• [Records provided]:
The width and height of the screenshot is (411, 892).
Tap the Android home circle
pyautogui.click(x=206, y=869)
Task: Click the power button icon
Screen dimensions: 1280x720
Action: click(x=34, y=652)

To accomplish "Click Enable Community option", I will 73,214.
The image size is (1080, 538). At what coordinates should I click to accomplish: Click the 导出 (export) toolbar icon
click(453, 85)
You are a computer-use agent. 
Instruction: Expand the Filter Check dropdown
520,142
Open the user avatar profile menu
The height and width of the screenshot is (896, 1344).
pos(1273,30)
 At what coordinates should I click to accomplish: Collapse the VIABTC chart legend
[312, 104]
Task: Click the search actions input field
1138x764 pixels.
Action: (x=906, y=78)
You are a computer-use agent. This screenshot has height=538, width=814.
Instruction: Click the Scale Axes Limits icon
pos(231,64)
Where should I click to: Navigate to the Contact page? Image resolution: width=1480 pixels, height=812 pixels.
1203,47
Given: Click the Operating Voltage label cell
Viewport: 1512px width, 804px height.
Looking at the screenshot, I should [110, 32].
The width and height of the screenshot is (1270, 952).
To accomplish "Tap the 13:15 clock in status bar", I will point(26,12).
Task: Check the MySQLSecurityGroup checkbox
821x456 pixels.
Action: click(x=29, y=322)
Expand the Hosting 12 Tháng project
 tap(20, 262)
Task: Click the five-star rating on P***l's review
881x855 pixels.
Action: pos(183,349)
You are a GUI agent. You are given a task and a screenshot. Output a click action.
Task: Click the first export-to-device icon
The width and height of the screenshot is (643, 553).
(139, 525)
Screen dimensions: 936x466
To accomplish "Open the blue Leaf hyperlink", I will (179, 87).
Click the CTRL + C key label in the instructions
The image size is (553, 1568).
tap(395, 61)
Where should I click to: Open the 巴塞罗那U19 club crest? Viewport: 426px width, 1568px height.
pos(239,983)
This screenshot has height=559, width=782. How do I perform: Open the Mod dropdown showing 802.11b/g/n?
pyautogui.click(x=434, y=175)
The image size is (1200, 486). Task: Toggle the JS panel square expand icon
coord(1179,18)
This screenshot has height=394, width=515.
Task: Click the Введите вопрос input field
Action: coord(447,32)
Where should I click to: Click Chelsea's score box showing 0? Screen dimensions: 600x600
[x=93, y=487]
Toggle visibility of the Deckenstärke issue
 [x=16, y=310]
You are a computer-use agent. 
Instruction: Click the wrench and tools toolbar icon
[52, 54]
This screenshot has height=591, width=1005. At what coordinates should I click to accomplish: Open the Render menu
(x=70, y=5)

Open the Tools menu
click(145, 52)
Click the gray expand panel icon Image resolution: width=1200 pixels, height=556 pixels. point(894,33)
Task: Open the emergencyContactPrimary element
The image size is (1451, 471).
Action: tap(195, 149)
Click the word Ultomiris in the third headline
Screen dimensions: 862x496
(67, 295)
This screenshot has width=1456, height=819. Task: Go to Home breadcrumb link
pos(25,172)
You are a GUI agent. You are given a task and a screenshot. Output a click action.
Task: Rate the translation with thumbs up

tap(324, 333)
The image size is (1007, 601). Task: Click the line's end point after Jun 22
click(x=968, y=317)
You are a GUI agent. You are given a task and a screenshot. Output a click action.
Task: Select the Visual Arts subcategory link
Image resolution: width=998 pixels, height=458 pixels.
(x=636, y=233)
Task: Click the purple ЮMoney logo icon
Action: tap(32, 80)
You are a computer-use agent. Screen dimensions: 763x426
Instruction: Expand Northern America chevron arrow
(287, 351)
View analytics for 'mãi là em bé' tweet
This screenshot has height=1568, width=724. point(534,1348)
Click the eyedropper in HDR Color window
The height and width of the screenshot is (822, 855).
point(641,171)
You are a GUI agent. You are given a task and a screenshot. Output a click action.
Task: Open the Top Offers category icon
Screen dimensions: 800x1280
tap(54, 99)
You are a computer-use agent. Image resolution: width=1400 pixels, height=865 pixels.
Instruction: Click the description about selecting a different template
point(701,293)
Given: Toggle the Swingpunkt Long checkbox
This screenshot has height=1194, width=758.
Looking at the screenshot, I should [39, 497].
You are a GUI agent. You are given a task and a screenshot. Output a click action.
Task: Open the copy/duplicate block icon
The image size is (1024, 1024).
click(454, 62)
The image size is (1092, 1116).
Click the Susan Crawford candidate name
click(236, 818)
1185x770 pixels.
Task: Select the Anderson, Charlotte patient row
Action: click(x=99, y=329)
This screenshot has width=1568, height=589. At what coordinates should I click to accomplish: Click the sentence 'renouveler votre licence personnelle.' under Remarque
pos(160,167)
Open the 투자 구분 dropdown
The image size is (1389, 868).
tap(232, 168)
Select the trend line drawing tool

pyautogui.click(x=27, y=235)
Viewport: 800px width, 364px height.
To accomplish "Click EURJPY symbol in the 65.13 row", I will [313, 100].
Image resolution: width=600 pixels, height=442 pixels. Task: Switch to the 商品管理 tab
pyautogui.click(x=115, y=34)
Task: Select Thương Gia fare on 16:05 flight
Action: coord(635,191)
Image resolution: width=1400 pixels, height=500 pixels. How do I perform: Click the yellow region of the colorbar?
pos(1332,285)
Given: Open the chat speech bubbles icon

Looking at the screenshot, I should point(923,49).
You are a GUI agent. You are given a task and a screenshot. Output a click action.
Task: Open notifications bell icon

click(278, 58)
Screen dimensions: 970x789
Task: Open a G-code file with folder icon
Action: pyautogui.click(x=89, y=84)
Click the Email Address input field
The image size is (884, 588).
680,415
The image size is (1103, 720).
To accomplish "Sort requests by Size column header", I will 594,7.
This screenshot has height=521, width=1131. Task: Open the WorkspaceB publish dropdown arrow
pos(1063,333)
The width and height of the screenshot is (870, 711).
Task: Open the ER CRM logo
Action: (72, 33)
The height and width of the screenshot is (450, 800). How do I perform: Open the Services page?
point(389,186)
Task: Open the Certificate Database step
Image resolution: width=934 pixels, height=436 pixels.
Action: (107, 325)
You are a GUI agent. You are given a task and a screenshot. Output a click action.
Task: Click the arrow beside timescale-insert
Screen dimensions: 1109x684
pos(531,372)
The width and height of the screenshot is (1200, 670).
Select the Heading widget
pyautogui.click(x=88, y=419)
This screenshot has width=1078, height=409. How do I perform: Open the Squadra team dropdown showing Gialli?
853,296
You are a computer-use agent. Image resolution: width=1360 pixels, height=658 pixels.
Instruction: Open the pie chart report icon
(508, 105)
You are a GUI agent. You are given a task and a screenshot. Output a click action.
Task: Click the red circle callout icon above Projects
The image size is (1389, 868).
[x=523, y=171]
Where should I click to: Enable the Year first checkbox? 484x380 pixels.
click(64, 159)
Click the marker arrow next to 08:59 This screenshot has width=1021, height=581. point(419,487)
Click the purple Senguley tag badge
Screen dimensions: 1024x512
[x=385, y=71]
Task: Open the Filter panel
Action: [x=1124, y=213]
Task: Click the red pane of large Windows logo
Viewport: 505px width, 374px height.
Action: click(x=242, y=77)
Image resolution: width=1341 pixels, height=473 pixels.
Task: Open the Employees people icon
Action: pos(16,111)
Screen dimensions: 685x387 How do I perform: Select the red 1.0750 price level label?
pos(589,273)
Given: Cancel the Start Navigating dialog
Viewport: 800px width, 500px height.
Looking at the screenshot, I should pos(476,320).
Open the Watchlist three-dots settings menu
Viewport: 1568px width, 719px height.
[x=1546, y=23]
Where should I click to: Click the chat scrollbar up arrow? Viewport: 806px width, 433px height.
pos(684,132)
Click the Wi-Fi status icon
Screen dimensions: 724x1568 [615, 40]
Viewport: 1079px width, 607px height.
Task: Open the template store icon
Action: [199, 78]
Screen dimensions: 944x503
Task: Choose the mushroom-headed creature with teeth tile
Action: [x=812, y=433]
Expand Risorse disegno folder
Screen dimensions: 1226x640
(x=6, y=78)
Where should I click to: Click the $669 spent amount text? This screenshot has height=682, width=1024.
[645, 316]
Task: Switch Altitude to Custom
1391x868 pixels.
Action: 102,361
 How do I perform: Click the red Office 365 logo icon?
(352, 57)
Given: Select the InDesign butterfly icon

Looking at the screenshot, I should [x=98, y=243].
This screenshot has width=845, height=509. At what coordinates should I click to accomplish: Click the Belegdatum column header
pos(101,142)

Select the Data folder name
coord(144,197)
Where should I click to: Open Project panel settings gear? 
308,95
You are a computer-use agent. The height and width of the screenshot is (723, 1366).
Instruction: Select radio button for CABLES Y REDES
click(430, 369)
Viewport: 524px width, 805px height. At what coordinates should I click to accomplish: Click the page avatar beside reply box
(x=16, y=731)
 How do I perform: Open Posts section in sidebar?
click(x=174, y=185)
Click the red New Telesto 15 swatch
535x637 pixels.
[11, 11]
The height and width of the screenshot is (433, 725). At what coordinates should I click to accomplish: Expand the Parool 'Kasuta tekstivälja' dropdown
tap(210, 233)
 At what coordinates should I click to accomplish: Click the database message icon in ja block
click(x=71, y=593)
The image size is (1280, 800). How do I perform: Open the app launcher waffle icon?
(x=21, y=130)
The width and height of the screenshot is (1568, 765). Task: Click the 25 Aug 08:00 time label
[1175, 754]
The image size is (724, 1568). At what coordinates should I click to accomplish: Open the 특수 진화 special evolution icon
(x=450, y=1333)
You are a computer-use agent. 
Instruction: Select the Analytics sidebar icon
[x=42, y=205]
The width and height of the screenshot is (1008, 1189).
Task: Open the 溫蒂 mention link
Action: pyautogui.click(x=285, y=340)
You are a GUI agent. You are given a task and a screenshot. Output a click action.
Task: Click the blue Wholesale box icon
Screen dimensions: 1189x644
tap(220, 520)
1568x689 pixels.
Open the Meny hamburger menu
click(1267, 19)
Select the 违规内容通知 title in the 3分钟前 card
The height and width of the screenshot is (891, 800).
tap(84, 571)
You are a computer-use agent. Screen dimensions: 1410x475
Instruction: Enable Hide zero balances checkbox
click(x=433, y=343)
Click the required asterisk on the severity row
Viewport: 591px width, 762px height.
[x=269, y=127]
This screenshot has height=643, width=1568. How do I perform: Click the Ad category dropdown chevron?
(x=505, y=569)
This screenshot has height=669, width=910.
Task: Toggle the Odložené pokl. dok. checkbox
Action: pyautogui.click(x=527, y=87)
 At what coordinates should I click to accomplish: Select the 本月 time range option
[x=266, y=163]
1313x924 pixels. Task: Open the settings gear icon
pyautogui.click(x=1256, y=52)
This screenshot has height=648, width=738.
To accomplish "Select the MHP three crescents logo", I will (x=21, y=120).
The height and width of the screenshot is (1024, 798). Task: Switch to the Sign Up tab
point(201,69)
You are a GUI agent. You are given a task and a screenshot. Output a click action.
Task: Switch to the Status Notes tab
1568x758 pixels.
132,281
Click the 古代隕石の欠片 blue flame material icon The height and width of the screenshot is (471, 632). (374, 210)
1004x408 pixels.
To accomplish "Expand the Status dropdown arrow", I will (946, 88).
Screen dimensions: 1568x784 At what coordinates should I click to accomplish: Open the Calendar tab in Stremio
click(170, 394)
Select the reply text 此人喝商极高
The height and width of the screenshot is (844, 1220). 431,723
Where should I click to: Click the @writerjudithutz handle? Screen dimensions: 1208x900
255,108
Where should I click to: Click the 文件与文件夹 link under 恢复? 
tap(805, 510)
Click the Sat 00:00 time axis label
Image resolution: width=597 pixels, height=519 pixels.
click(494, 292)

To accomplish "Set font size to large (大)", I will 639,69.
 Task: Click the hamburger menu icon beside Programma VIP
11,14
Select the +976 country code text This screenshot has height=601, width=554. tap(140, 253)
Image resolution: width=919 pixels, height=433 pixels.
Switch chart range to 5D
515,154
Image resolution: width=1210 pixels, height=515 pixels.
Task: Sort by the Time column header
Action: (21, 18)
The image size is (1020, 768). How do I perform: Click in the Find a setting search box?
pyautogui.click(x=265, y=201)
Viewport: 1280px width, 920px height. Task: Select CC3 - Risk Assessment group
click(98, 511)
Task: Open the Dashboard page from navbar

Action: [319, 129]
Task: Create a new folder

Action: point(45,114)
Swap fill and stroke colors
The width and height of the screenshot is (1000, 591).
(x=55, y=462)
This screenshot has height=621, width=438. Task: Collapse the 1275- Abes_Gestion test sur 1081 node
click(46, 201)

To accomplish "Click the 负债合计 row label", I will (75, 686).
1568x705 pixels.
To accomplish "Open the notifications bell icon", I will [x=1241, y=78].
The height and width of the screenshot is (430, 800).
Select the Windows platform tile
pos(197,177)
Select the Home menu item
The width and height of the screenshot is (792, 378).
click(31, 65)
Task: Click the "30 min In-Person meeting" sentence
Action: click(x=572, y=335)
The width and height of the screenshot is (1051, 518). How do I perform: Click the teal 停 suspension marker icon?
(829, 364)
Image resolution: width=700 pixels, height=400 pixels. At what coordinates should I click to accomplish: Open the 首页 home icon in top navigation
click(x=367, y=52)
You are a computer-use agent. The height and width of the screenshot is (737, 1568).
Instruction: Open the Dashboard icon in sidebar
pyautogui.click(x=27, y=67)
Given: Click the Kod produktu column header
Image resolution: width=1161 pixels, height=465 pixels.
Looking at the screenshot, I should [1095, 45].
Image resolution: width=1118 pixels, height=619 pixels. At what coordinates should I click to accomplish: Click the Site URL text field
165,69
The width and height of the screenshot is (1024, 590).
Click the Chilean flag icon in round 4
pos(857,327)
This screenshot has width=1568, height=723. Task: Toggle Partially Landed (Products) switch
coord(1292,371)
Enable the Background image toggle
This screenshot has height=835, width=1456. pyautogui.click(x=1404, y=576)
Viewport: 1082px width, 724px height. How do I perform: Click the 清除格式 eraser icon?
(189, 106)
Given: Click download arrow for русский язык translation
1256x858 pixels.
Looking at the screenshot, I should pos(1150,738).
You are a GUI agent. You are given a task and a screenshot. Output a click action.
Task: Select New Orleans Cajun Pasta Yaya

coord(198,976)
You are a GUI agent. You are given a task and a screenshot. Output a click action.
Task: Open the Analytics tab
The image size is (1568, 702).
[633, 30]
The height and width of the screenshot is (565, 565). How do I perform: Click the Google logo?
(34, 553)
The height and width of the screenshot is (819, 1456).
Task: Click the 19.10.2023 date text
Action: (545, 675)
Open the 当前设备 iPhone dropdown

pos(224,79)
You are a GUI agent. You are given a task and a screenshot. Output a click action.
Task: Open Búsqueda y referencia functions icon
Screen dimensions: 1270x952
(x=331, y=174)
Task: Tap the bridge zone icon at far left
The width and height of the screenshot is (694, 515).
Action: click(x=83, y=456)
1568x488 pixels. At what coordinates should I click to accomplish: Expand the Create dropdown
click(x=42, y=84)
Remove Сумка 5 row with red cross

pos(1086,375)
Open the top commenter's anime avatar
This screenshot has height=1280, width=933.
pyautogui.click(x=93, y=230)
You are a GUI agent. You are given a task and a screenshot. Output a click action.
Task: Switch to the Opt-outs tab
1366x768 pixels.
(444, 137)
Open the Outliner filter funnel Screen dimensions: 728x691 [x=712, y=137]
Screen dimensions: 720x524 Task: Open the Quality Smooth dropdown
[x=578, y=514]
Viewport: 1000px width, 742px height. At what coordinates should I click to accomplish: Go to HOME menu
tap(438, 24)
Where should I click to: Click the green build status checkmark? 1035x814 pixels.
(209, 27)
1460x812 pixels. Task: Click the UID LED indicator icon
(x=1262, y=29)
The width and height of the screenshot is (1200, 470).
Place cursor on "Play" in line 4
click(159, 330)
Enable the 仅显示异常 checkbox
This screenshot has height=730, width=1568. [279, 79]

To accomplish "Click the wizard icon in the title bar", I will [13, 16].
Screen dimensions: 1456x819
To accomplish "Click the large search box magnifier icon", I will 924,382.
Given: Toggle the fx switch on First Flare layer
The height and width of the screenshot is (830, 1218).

• [Action item]:
Taking the records above as a whole, work out how many of their lines hold the word "large". The reply should be that number alone.

• [Solution for this task]:
3